Exercise brief: Rewrite the items from the line containing "The width and" through the end of the items as a Markdown table with the columns Row and Line, numbering each line and skipping blank lines. Leave out the pictures.

Material provided:
□ □ □ □ □
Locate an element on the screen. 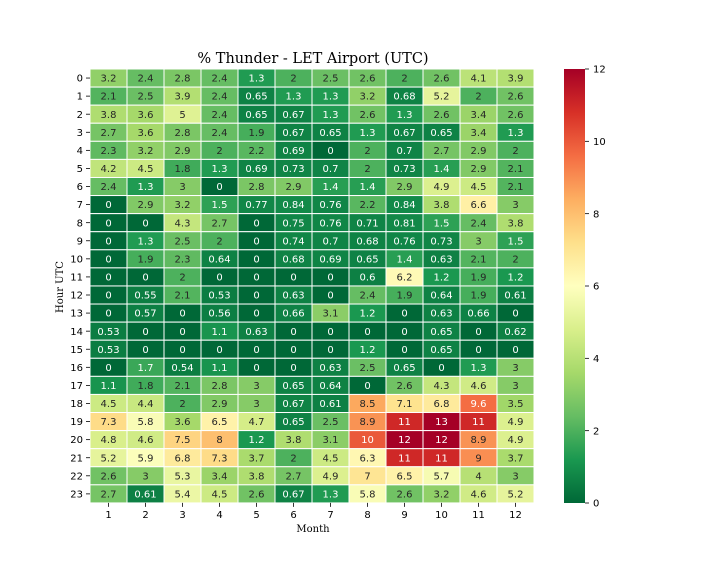 The image size is (720, 580). x-tick-label: 9 is located at coordinates (404, 516).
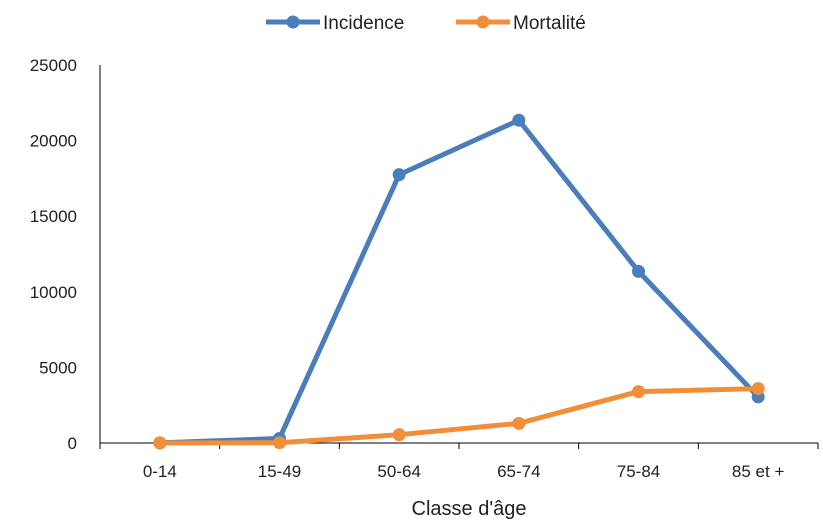 This screenshot has width=823, height=522. Describe the element at coordinates (398, 472) in the screenshot. I see `x-tick-label: 50-64` at that location.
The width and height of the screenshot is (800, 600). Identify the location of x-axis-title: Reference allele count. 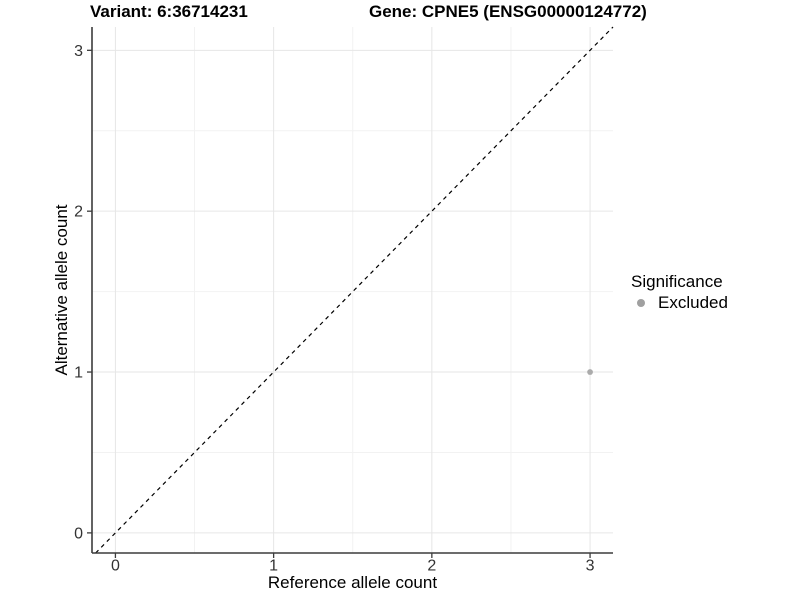
(352, 582).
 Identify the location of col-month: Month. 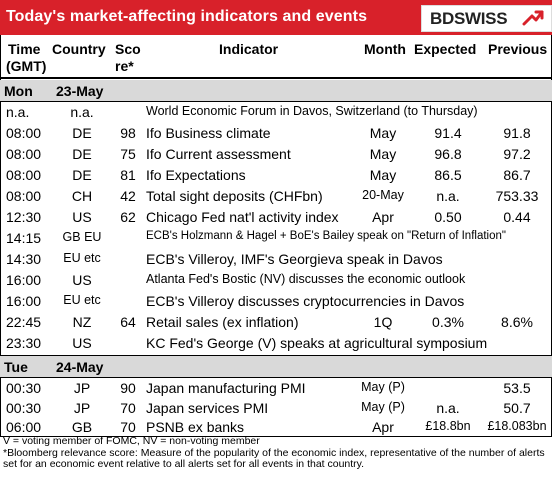
(385, 49).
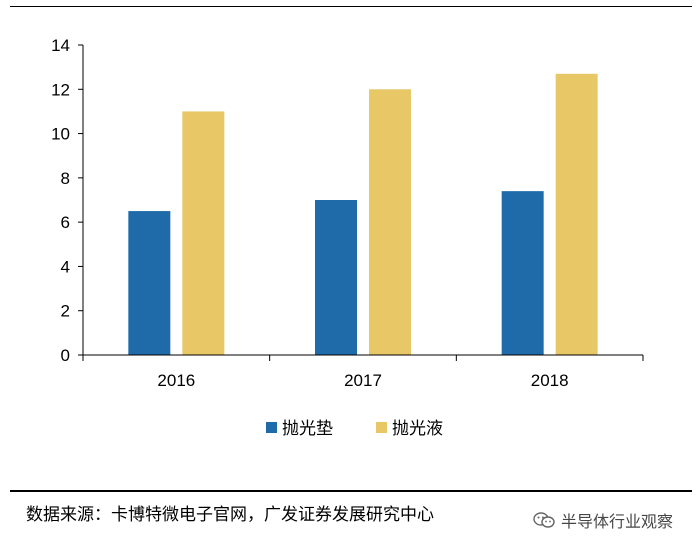 This screenshot has width=700, height=551. I want to click on y-axis: 0 2 4 6 8 10 12 14, so click(68, 200).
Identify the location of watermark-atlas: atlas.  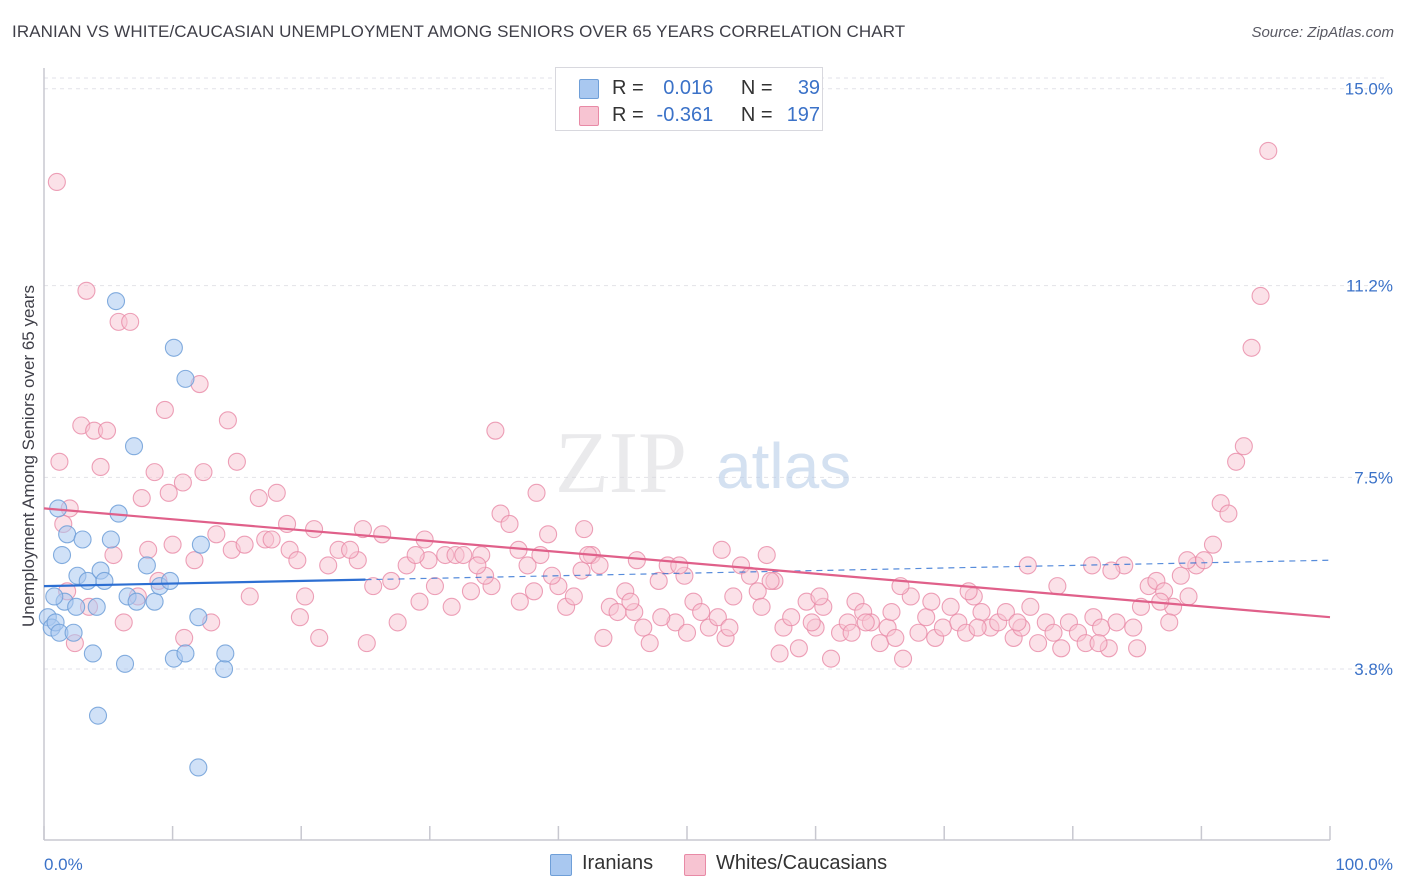
(784, 466).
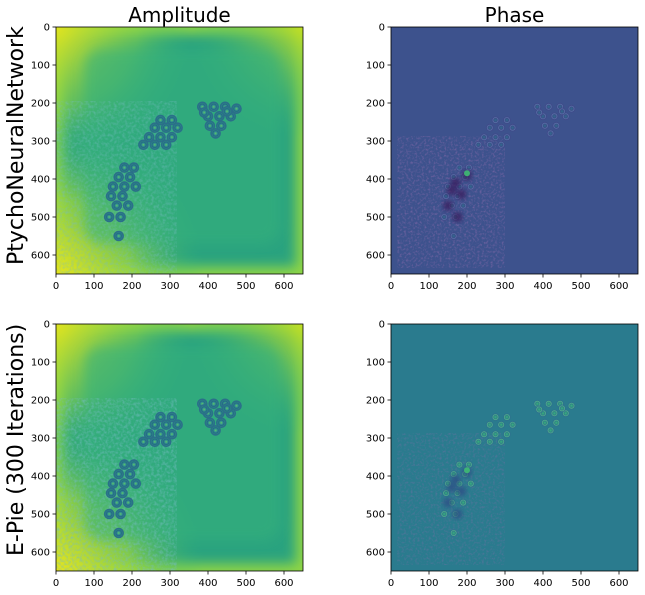 This screenshot has height=595, width=645. Describe the element at coordinates (180, 15) in the screenshot. I see `column-title-amplitude: Amplitude` at that location.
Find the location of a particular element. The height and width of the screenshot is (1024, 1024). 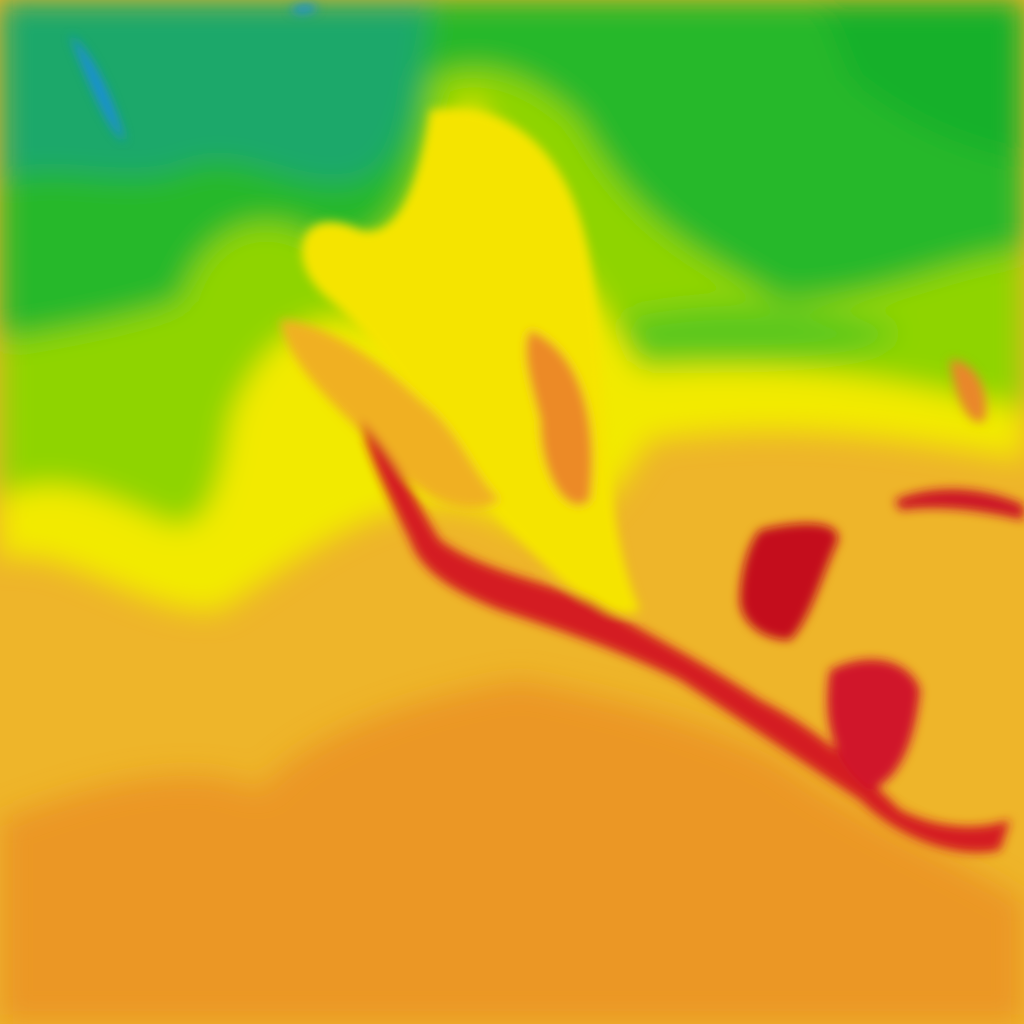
□ □ □ □ □
Output for this exercise:
| Row | Line |
|---|---|
| 1 | The width and height of the screenshot is (800, 600). Identify the location of x-axis-title: Reference allele count.  |
| 2 | (352, 582). |
| 3 |  Identify the location of col-month: Month.  |
| 4 | (385, 49). |
| 5 |  This screenshot has width=700, height=551. I want to click on y-axis: 0 2 4 6 8 10 12 14, so click(68, 200). |
| 6 | Identify the location of watermark-atlas: atlas.   |
| 7 | (784, 466). |
| 8 |  This screenshot has height=595, width=645. Describe the element at coordinates (180, 15) in the screenshot. I see `column-title-amplitude: Amplitude` at that location. |
| 9 | Find the location of a particular element. The height and width of the screenshot is (1024, 1024).  |